LOL! No, I'm not suggesting anybody take up smoking. I've obtained sensation in my lower body from using nicotine patches. Lower dosages seem to be more effective than high dosages for some reason. There is much research which seems to show that nicotine is known to induce neuropathic pain in people who have SCI's but I've never experienced such pain from using nicotine. If the dosage is too high the beneficial effects are diminished. I suspect what people are calling neuropathic (presumably "phantom") pains might actually be real recovery of sensation due to repair of the spinal cord but the brain doesn't know how to interpret the signals or the signal is corrupted due to the integrity of the signal and so one may experience a myriad of sensations including pain. I have heard similar side-effects occur in people whom regain some function post injury where they develop a problem with neuropathy (which they didn't have before). This is presumably due to the aforementioned problem with the integrity of the signal or the brain's interpretation of the signal (or both). I suspect if the connection were to improve and time allowed for the brain to remap and adjust the problem would subside. Just a thought.

One caution about nicotine patches. I've noticed that the ones which have aluminum coatings on them seem to result in absorption of aluminum in my experience. I can't prove this but I would get a metallic taste in my mouth from them. I felt like I was getting blood clots in my lungs from the effects of the aluminum too. So, I use an aluminum free patch and don't get that sensation of blood clots. Just my two cents worth.

Another issue I should point out is that I've tried chewing tobacco and e-cigs but the artificial sweeteners they use seem to counteract the benefits. They have unflavored e-cig liquids but I don't trust those. They are not regulated at all. Not even like foods. You don't know what you're getting with those. Nicotine patches, the lower dosages, work best.

Line Up Line Up now

and get your Dr Zulu snake oil mixture - i promise it will fix anything from your love life to spinal injury

line up line up only $10 a bottle sir

when you are doing three circles with your wheelchair and then say 5 times im cured!! then you can walk again!! what a senseless bullshit.......

Nicotine is one of those things, deadly in excess but in minute dosages, like strychnine hydrochloride can show therapeutic properties. Cas's reservations about aluminium ate important, it's chronic effects on the body are likely to be harmful. Perhaps the "nicorette" gums used by smokers may be worth a consideration?

However, the reports do indicate a lack of quantification; without this there is no firm basis for claims.

I'm not selling anything. I'm GIVING IT AWAY. See the difference? If you don't believe me that I've obtained benefits maybe you should take a look at the references I cited which show there's a potential for benefit and possibly a cure (if used properly).

What? I'm not sure what you're trying to say.

I looked at those gums and steered clear because they have artificial sweeteners which seem to reverse any progress I make in recovering sensation. Those artificial sweeteners are known to be neurotoxic. Especially aspartame if it's heated. I'd advise you to look into that subject.

What do you mean by a lack of quantification? Quantities and dosages were specified in the references I cited. So what are you talking about?

The first reference you cite talk about stem cells relating to blood (hematopoietic) which have nothing to do with stem cells that would promote axional growth. There is no reference at all cited about how nicotine would promote growth across an injured spinal cord.

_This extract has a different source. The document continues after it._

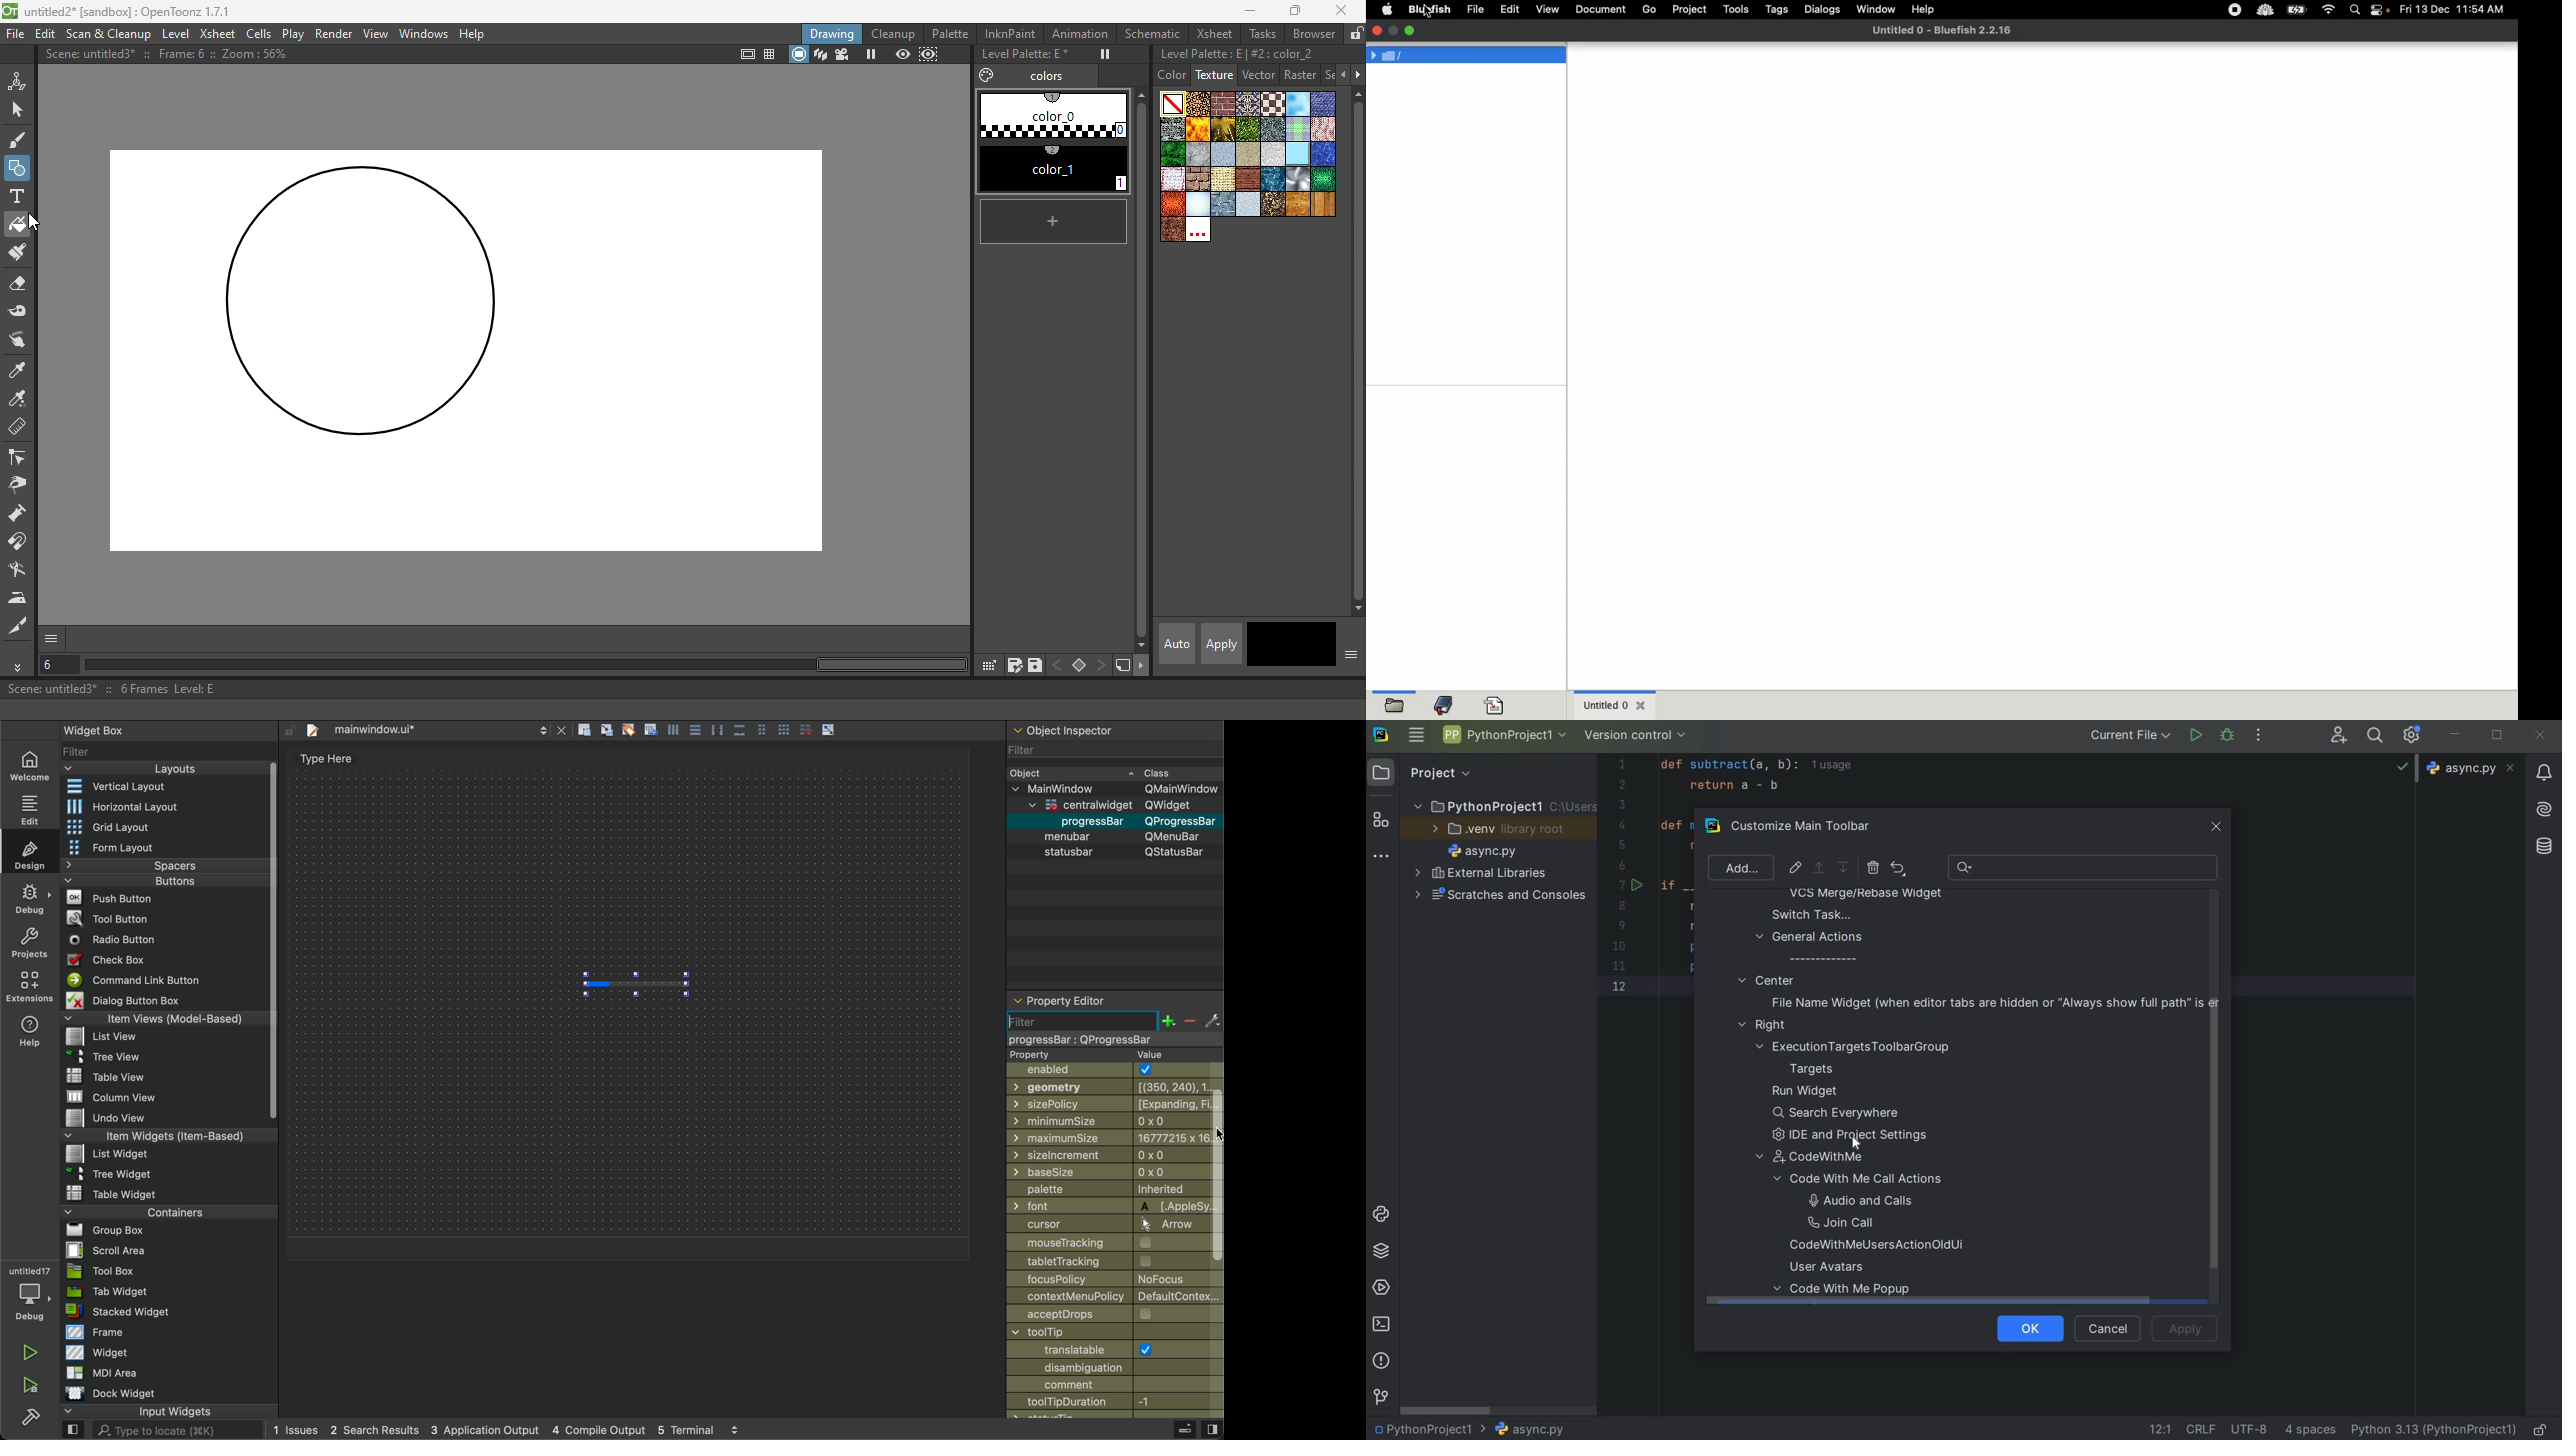  I want to click on min size, so click(1100, 1121).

Sorry man, it is hard to take your claims seriously.

The point being made was not the sale but the product being pushed as a grand deal to cure the spinal cord.

As mentioned nicotine has good and bad effects like most things, but on its own do's not develop into a cure of the spinal cord or we would all be doing it.

Can you tell us exactly what the patches did for you?
How many blood clots have you had in your lungs? Were these self diagnosed and is that the basis for your statement "I felt like I as getting blood clots in my lungs"?